Jon Stone, consultor em neurologia e professor honorário de neurologia da Universidade de Edimburgo, na Escócia, já examinou pacientes com neve visual. Ele relatou à BBC que essa condição é causada por um problema na forma de manipulação das informações visuais pelo cérebro.
“Normalmente, o nosso cérebro filtra bem as experiências visuais que não queremos”, segundo ele. “Esse sistema de filtragem não funciona tão bem em pessoas com neve visual, provavelmente porque partes do sistema visual do cérebro são hiperativas, de forma prejudicial. É um pouco como ter zumbido, mas da visão.”
Stone afirma que, embora mais oftalmologistas estejam tomando consciência dessa condição, às vezes poderá levar algum tempo para que o paciente encontre um profissional que a reconheça.
Segundo a Visual Snow Initiative – uma organização norte-americana dedicada à pesquisa sobre a neve visual -, cerca de 56% das pessoas com a condição são diagnosticadas incorretamente.
Haigh espera conseguir um diagnóstico formal para sua neve visual, mas ela conta que a experiência tem sido frustrante. Ela consultou um oftalmologista e um neurologista sobre a condição, mas sentiu que eles não a conheciam. “Pode parecer uma condição inventada quando os especialistas não têm ideia do que se trata”, ela conta.
Haigh tem uma consulta marcada com um neurologista sobre outra questão e espera poder tratar do problema com ele.
E se houvesse cura?
Apesar das antigas preocupações, Haigh agora acredita que seria estranho parar de ver a estática.

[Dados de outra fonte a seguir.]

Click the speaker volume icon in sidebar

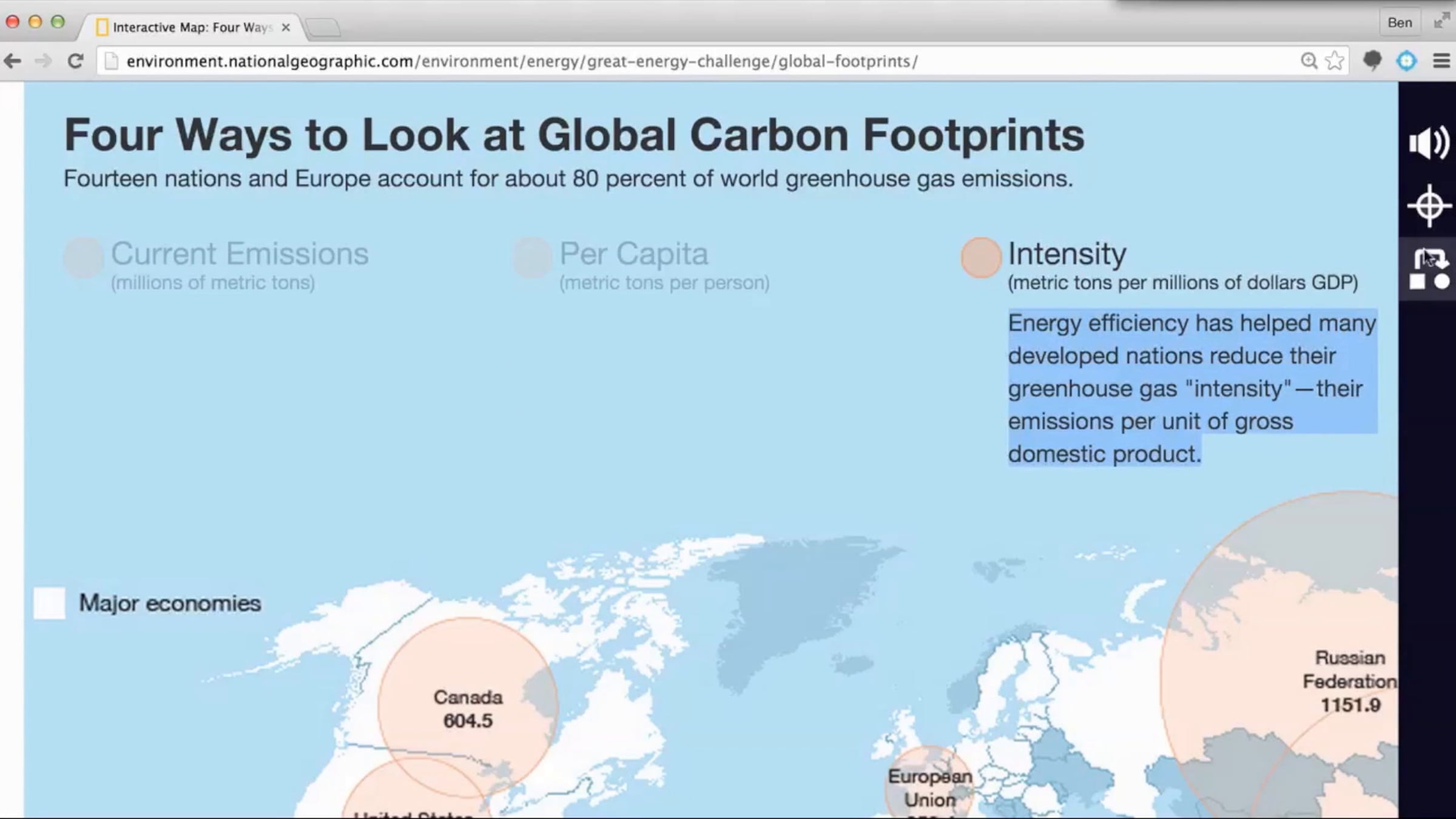tap(1429, 143)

Quando era criança, ela visitou o planetário do Centro de Ciências de Glasgow, na Escócia, mas ficou com medo de entrar.
“Como eu estava muito assustada para ir, eu me sentei no meu quarto, imaginando que estava no meu próprio planetário”, relembra ela. “Eu conseguia observar todas essas estrelas à minha volta na minha visão e fui o meu próprio narrador do planetário.”

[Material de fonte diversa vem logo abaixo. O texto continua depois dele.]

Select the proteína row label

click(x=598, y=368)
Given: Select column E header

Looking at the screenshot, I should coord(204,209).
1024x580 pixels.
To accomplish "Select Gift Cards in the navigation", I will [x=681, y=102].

Sua neve visual ficou mais pronunciada recentemente, mas ela acha que é resultado do seu conhecimento sobre ela e não que a condição tenha aumentado.
“É um alívio saber que não tem nada a ver com a minha visão e que não é perigoso. É apenas uma questão de processamento estranho pelo cérebro”, ela conta. “Muitas pessoas querem uma cura para isso, mas eu não tomaria, se houvesse. Pode ser muito bonito.”